**PROBLEM TO SOLVE**
Every line from the one with "condividi: (28, 1089)" to the one with "politica (51, 338)", including those two, is to be copied exactly; all other lines of the entries below are left out.

**EXERCISE INPUTS**
--- START ---

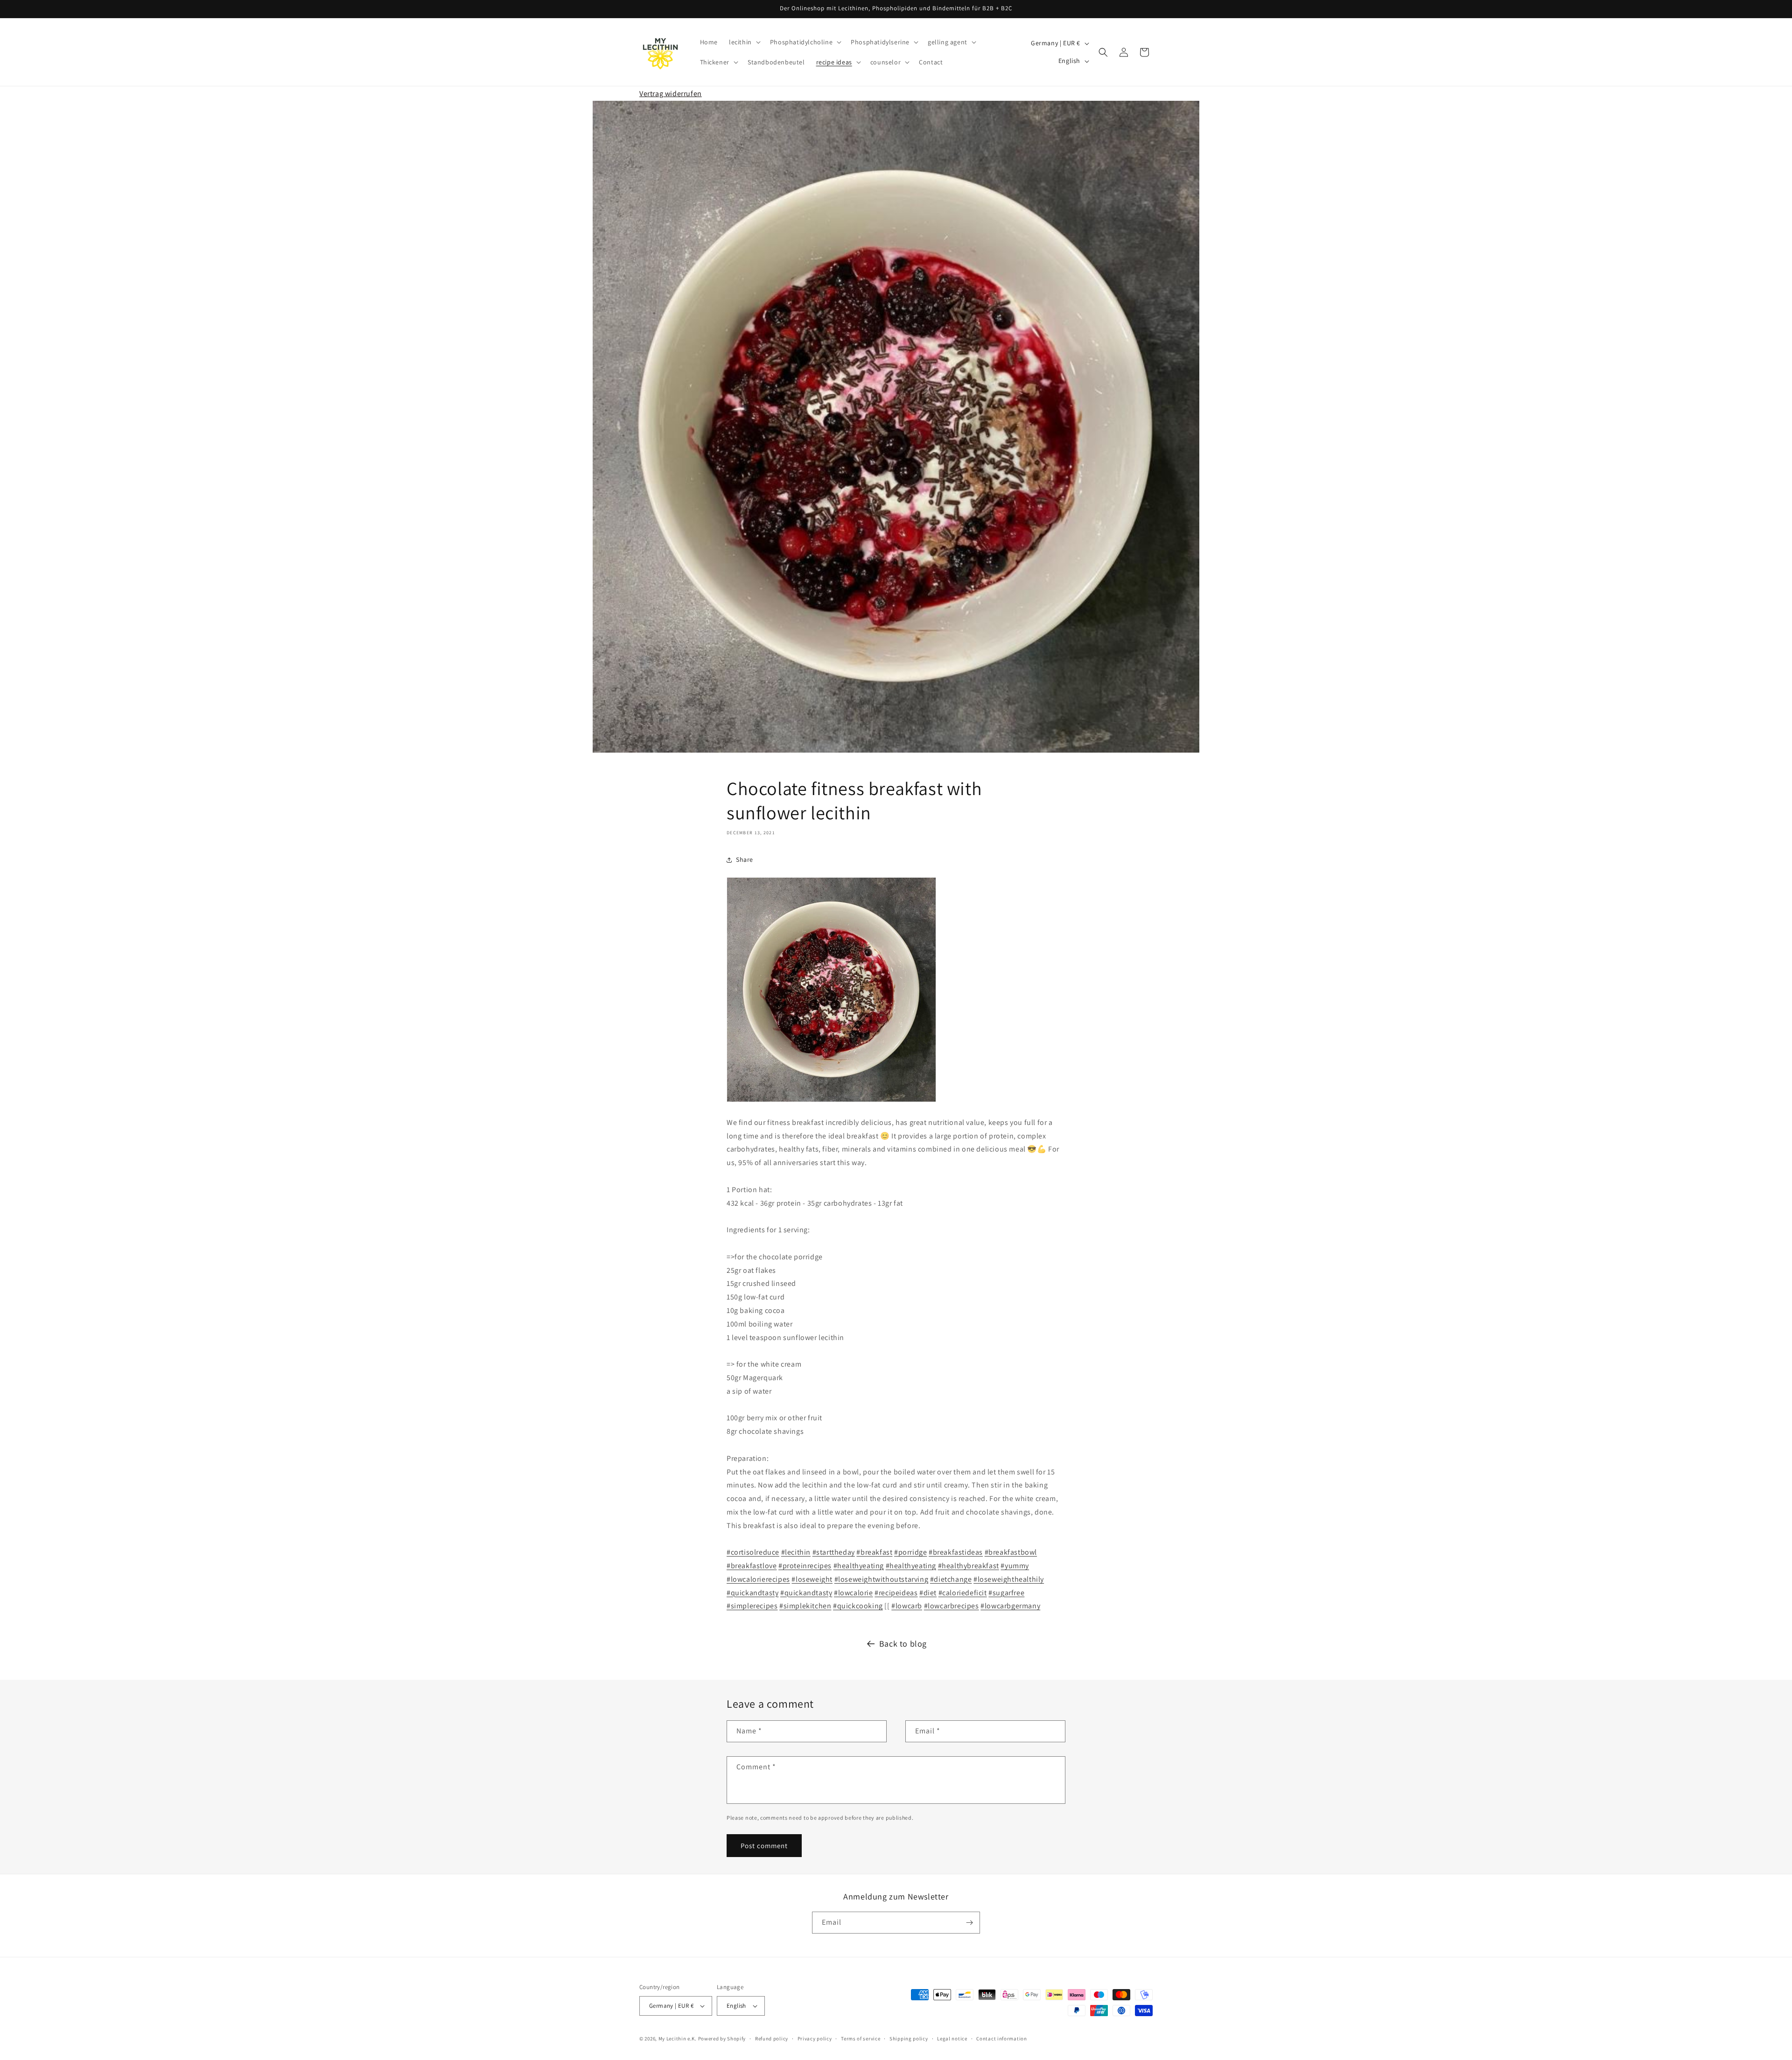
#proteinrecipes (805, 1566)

--- END ---
--- START ---

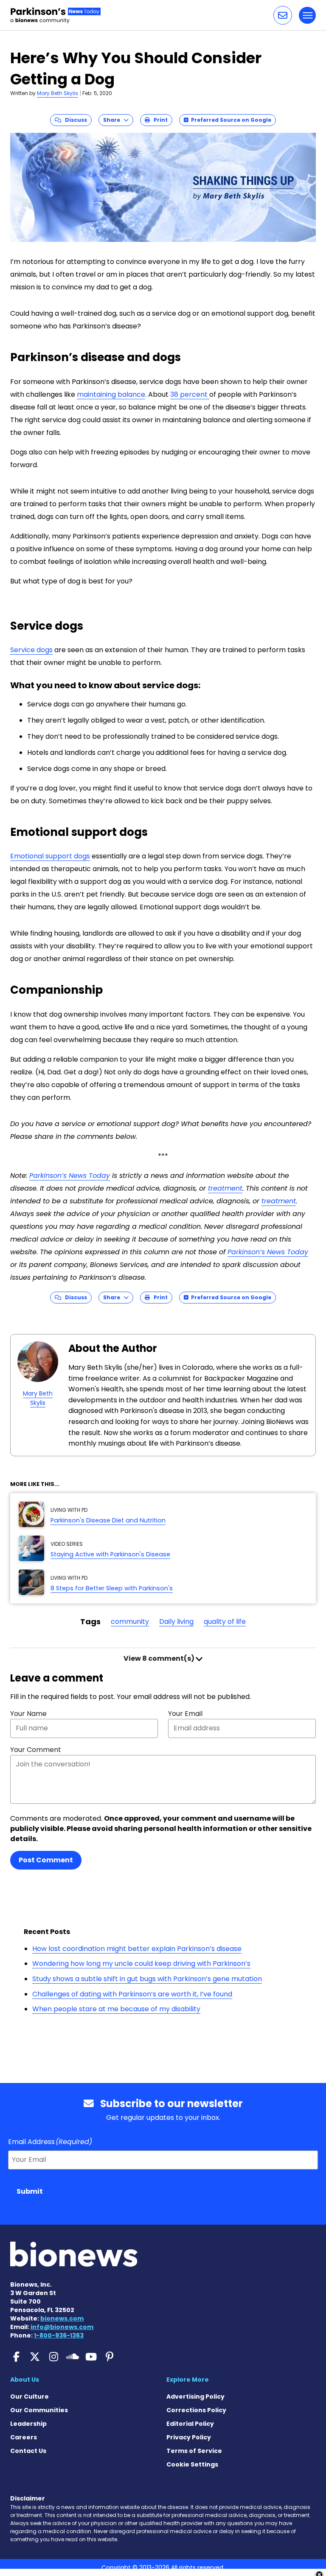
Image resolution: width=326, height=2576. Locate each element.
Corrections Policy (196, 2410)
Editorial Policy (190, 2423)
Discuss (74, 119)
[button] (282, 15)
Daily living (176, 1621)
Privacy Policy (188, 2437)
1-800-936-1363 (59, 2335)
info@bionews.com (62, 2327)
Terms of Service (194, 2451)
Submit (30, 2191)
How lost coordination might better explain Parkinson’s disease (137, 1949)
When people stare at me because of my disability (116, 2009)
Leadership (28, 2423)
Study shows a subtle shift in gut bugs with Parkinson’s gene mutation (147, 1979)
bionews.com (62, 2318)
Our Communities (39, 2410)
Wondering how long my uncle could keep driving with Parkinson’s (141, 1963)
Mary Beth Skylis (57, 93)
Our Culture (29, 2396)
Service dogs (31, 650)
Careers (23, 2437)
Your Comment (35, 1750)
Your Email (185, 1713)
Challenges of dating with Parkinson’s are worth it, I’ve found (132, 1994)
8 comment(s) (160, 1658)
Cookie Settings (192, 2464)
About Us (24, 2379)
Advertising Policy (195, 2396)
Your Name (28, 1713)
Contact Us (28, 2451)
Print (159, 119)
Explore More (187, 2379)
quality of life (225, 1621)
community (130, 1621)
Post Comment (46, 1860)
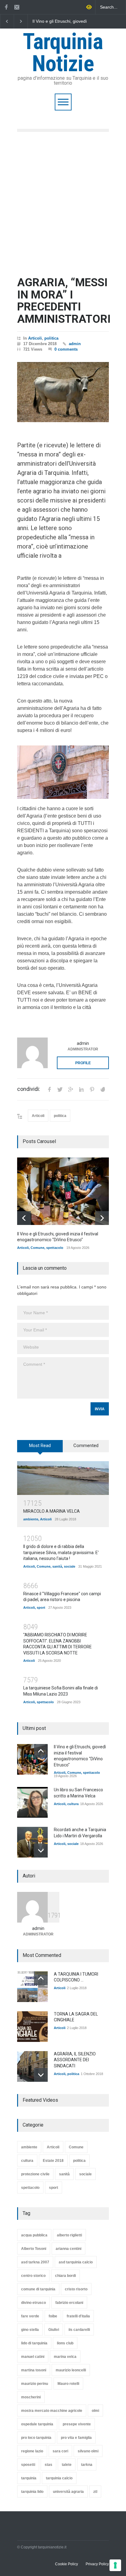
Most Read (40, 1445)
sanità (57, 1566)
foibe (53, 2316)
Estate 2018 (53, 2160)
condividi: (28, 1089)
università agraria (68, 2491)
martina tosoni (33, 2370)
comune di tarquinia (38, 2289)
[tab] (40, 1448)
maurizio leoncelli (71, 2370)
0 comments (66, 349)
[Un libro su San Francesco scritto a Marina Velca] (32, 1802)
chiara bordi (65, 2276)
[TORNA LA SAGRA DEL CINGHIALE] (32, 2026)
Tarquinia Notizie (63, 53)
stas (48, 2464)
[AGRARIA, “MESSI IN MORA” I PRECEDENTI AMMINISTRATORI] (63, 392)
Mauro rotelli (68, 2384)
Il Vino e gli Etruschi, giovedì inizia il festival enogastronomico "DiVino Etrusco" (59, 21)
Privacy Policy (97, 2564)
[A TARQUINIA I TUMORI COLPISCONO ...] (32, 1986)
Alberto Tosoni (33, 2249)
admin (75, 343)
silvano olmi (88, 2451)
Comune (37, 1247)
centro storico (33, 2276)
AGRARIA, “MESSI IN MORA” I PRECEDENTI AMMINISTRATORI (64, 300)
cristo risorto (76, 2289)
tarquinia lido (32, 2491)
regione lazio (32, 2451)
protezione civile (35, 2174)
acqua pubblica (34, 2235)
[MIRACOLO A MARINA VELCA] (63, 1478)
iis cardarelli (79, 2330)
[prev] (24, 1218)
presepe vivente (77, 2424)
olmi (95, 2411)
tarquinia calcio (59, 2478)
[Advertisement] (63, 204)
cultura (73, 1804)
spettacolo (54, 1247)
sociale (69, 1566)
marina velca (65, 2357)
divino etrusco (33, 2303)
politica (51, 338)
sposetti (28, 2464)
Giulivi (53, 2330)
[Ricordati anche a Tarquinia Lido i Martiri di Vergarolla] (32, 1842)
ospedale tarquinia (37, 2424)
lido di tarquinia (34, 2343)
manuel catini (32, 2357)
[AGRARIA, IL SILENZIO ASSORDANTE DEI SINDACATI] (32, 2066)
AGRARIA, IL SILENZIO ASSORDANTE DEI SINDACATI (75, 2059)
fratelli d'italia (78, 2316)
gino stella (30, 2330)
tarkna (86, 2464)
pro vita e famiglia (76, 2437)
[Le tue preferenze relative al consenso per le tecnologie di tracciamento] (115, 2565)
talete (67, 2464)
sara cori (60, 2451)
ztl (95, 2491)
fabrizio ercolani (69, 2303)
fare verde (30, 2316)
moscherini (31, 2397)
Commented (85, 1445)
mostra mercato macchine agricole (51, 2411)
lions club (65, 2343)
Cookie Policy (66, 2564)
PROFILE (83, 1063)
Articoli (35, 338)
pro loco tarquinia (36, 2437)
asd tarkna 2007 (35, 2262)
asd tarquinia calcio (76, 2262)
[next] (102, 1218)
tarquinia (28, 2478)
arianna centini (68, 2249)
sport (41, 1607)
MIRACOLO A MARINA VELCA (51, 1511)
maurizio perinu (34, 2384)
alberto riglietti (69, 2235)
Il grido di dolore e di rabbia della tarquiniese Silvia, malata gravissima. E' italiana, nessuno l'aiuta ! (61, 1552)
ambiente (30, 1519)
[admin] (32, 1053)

--- END ---
--- START ---

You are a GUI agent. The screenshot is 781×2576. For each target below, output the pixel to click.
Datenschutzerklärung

--- END ---

**EXERCISE ANSWER**
condividi: (28, 1089)
università agraria (68, 2491)
martina tosoni (33, 2370)
comune di tarquinia (38, 2289)
[tab] (40, 1448)
maurizio leoncelli (71, 2370)
0 comments (66, 349)
[Un libro su San Francesco scritto a Marina Velca] (32, 1802)
chiara bordi (65, 2276)
[TORNA LA SAGRA DEL CINGHIALE] (32, 2026)
Tarquinia Notizie (63, 53)
stas (48, 2464)
[AGRARIA, “MESSI IN MORA” I PRECEDENTI AMMINISTRATORI] (63, 392)
Mauro rotelli (68, 2384)
Il Vino e gli Etruschi, giovedì inizia il festival enogastronomico "DiVino Etrusco" (59, 21)
Privacy Policy (97, 2564)
[A TARQUINIA I TUMORI COLPISCONO ...] (32, 1986)
Alberto Tosoni (33, 2249)
admin (75, 343)
silvano olmi (88, 2451)
Comune (37, 1247)
centro storico (33, 2276)
AGRARIA, “MESSI IN MORA” I PRECEDENTI AMMINISTRATORI (64, 300)
cristo risorto (76, 2289)
tarquinia lido (32, 2491)
regione lazio (32, 2451)
protezione civile (35, 2174)
acqua pubblica (34, 2235)
[MIRACOLO A MARINA VELCA] (63, 1478)
iis cardarelli (79, 2330)
[prev] (24, 1218)
presepe vivente (77, 2424)
olmi (95, 2411)
tarquinia calcio (59, 2478)
[Advertisement] (63, 204)
cultura (73, 1804)
spettacolo (54, 1247)
sociale (69, 1566)
marina velca (65, 2357)
divino etrusco (33, 2303)
politica (51, 338)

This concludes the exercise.